SET TASK -
Write out the records word for word, starting at the line that contains "Task: Copy the HTTPS clone URL to clipboard" and ending after the line that contains "Action: [x=865, y=212]". Leave the pictures out of your answer.

EXCERPTED DATA -
========================================================================

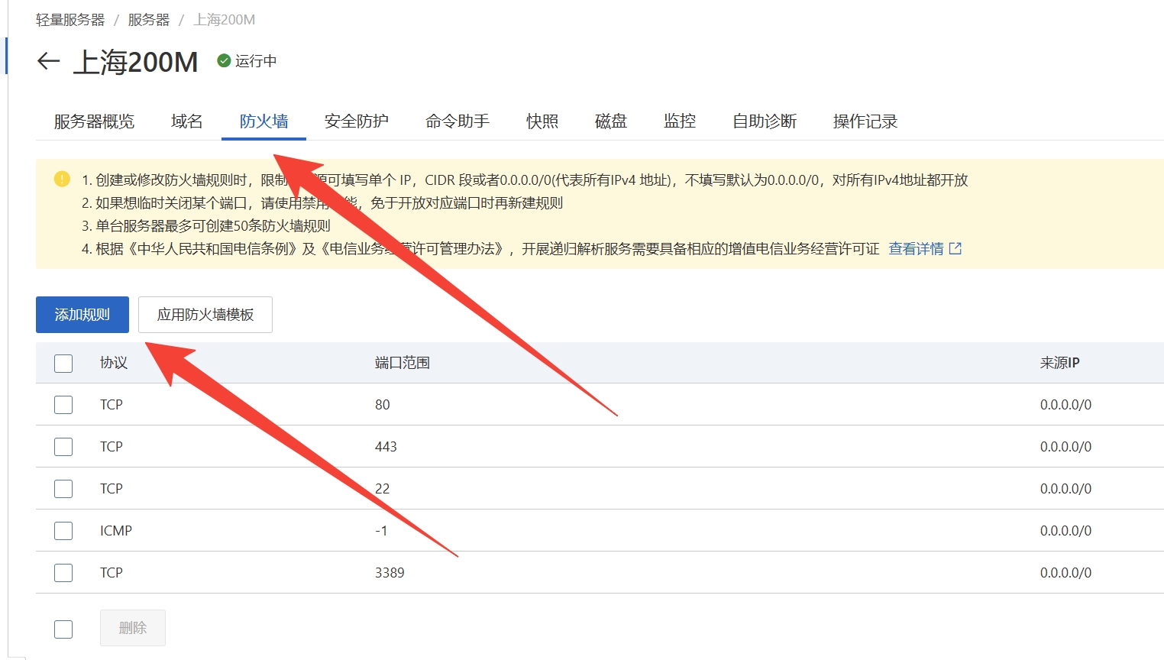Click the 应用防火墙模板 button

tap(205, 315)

========================================================================

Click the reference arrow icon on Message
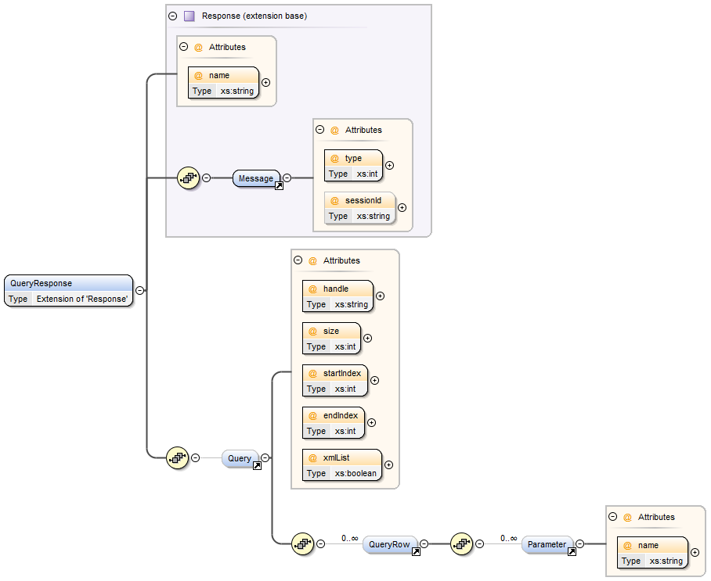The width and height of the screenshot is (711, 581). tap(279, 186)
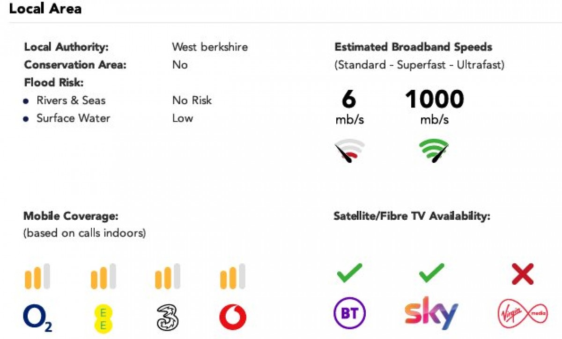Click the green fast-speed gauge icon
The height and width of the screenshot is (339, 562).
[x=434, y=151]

========================================================================

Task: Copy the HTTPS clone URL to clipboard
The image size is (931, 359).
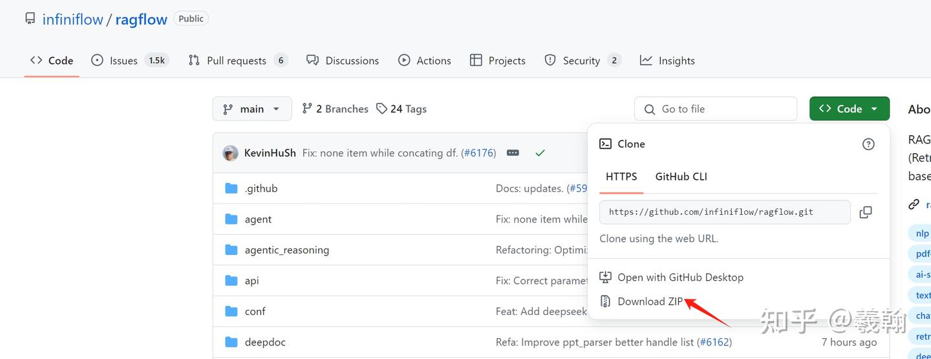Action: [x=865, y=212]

========================================================================

WORKED SOLUTION -
Task: Copy the HTTPS clone URL to clipboard
The image size is (931, 359).
Action: [x=865, y=212]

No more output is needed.